Set exercise: Using the Helen Lundeberg video excerpt below, explain in one to three sentences why Lundeberg places her first mirror painting in the "Mood-Entity" category.

Text shown:
Helen Lundeberg speaking in Helen Lundeberg: American Painter video excerpt:

[Image: Helen Lundeberg, The Mirror, 1934. Oil on Celotex panel, 30 x 24 in.]

We distinguished between the kinds of paintings that could be called Subjective Classicism or the New Classicism. [Image: Helen Lundeberg posing for National Art Week, WPA publicity photo. November 16, 1940.]  And one kind we called “Idea-Entity” and the other “Mood-Entity.” [Image: Helen Lundeberg, The Mirror, 1934. Oil on Celotex panel, 30 x 24 in.] Now my first mirror painting belongs to the “Mood-Entity” category because it doesn’t express an idea, it puts forth a mystery.

Provided material:
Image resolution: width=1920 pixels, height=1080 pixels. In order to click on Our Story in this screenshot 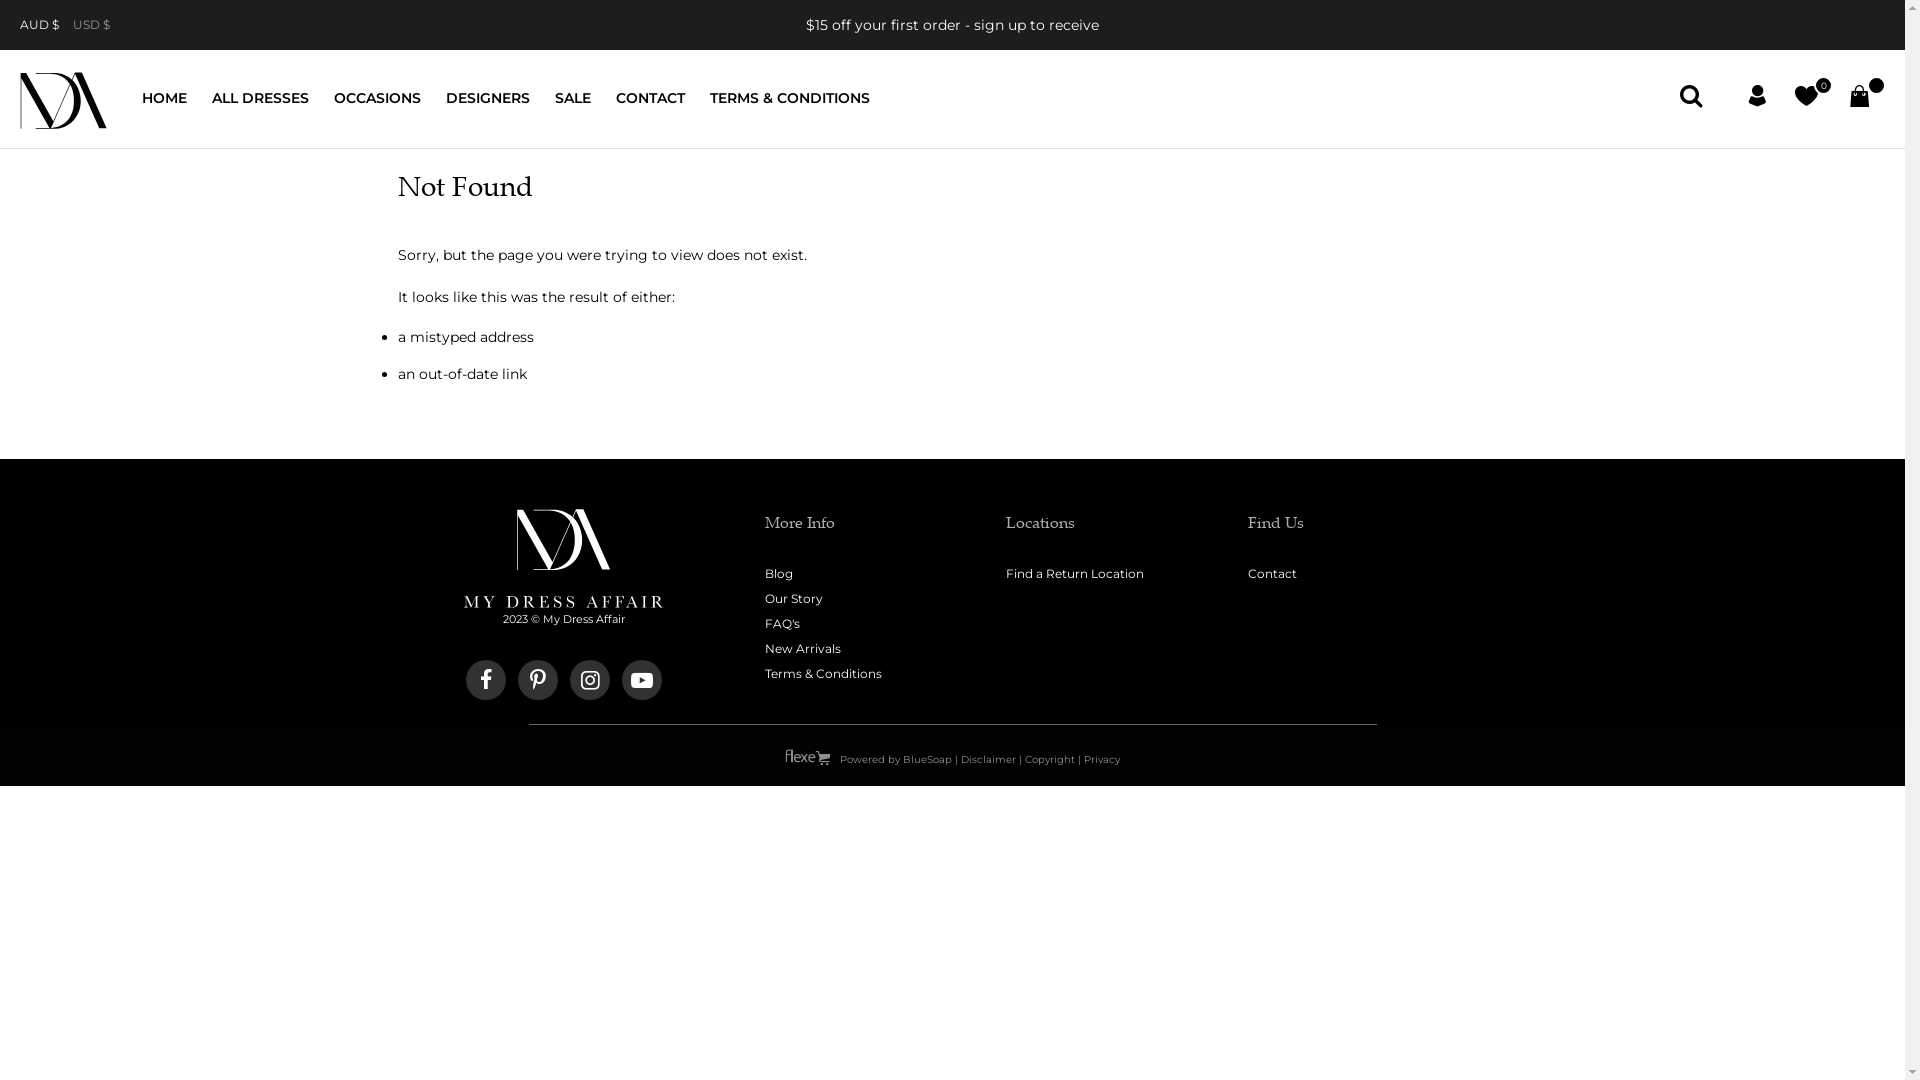, I will do `click(793, 598)`.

The output: Lundeberg places her first mirror painting in the "Mood-Entity" category because it does not express an idea. Instead, it puts forth a mystery. That sets it apart from the "Idea-Entity" kind of Subjective Classicism, or New Classicism.